Physicians might be unaware of the leverage they have in pushing back on unethical practices, argues Ubel. Doctors potentially could negotiate a guarantee that the buyer will not raise prices above inflation for five years, for example. However, physicians are not always aware of the ethical implications involved in what they view as a financial transaction. Physicians may not realize that patients bear the brunt of future price hikes.
“A physician’s decision to sell a practice is not just a personal decision. There are moral consequences to the decisions people make about healthcare. And physicians, unlike businesspeople, take oaths to promote patient interests,” says Ubel. Private equity taking over physician practices often is followed by price increases.1 An increasing number of Americans are enrolled in high out-of-pocket insurance plans, meaning a potentially sizeable portion of those price increases will be passed along to patients.2 “It hurts their wallets. It often leads to non-adherence because people can’t afford things,” says Ubel.

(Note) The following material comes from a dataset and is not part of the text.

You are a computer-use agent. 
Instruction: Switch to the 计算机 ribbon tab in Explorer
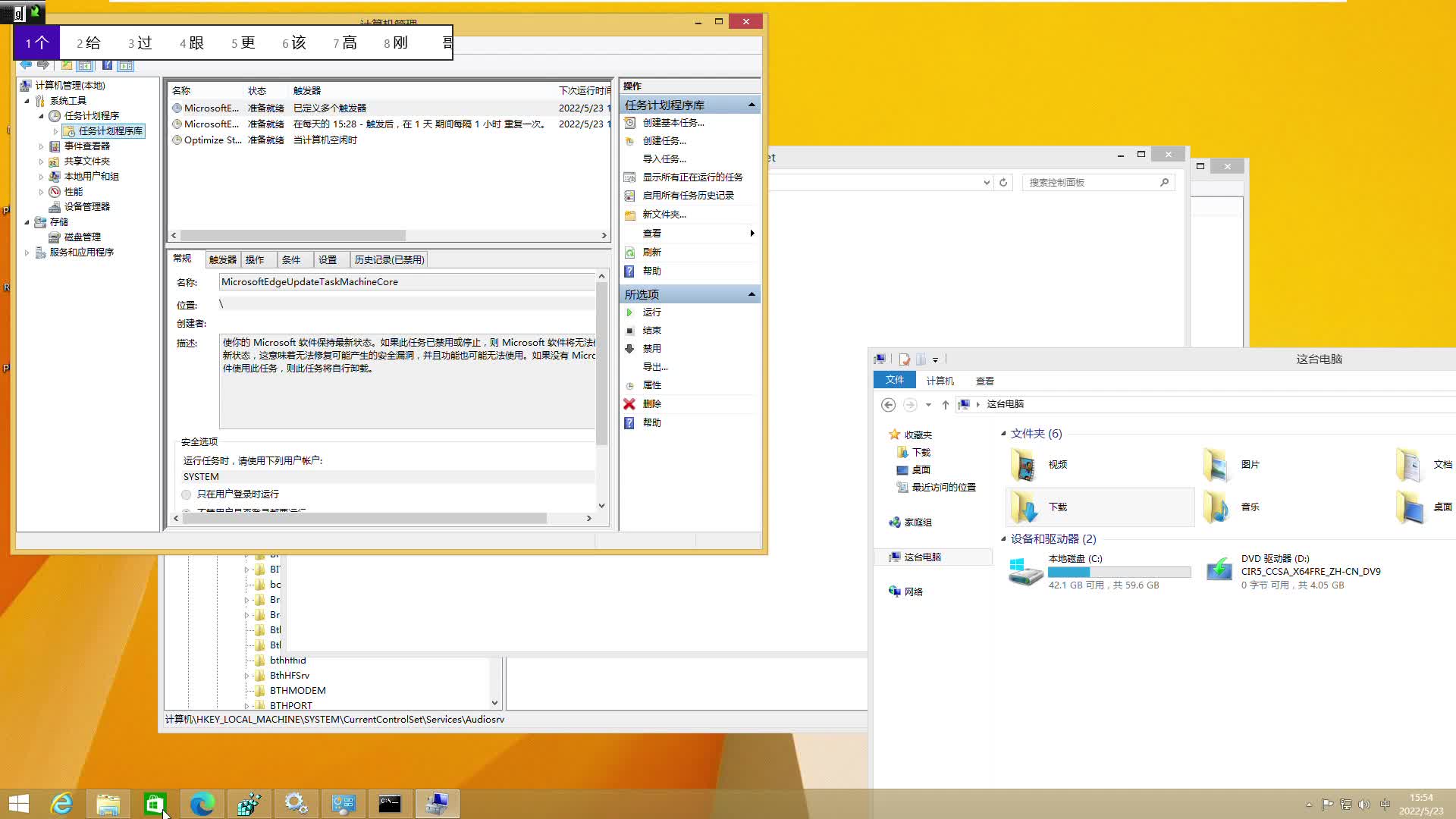[x=940, y=380]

Ubel wondered what information medical and professional societies were making available to their members to guide ethical decision-making on selling physician practices. After conducting a literature search, Ubel concluded that no such guidance was available.3 “I was disturbed that I couldn’t go to websites and find position papers that said, ‘Here are some of the things to think about when selling your practice,’” says Ubel.
The information that was available focused on how physicians could get the best deal financially when selling their practice. “There is a need to consider what business relationships mean for professional autonomy,” says Uber. This is of obvious relevance to physicians, who need to be concerned about whether working at a newly acquired practice will limit their autonomy. However, there also are ethical implications from the patient’s perspective. “If the patient becomes part of a practice that takes away a physician’s autonomy, that’s a problem for patients. And we need to think about that,” says Ubel.

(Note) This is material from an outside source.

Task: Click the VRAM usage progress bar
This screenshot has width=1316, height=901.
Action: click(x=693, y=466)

If ownership influences how many tests or treatments physicians order, for example, that is interfering with the doctor-patient relationship and undermining the autonomy of both parties.

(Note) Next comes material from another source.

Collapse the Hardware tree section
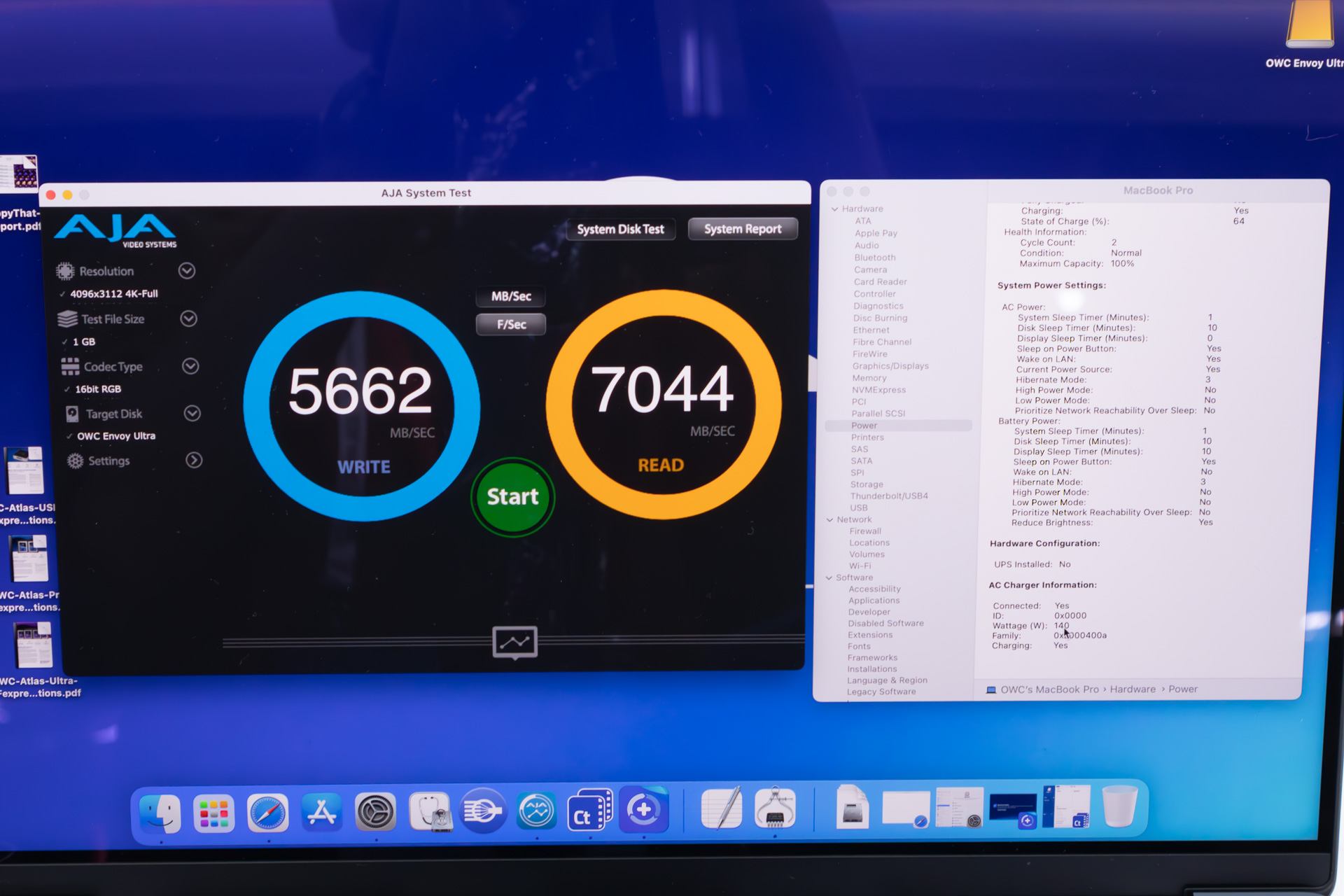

“Regulation is a last resort. But if we have moral constraints and the physicians, who are still very powerful, push back and negotiate for what’s best for patients, maybe we don’t need regulations,” says Ubel. Ideally this would not be done on an ad hoc, individual basis, but instead would become the norm based on guidance from professional societies.
As for hospital-based ethicists, they are focused, appropriately, on “bedside” issues, such as difficult end-of-life care, decision-making, or new genetic technologies. It is probably not realistic to expect ethicists to to have the bandwidth to advise physicians on ethical implications of selling practices, acknowledges Ubel. As for professional organizations, the main focus typically is on issues pertaining to clinical practice, such as doctor/patient interactions.
“While talking about promoting patient interests above all else, [organizations] might also be promoting the financial interests of their members. You don’t have a lot of ethicists there [who] are really digging into the business of healthcare,” says Ubel. Ideally, says Ubel, professional societies would take a leadership role on ethical decision-making for physicians selling their practices and convene a group to develop guidance. “Ethicists could then draw on that resource and use it to help their colleagues,” offers Ubel.
References
- Borsa A, Bejarano G, Ellen M, Dov Bruch J. Evaluating trends in private equity ownership and impacts on health outcomes, costs, and quality: Systematic review. BMJ. 2023;382:e075244.
- Garabedian LF, Zhang F, LeCates R, et al. Trends in high deductible health plan enrolment and spending among commercially insured members with and without chronic conditions: A Natural Experiment for Translation in Diabetes (NEXT-D2) study. BMJ Open. 2021;11(9):e044198.
- Ubel PA. Private equity acquisition of physician practices — Looking for ethical guidance from professional societies. JAMA Health Forum. 2024;5(9):e242767.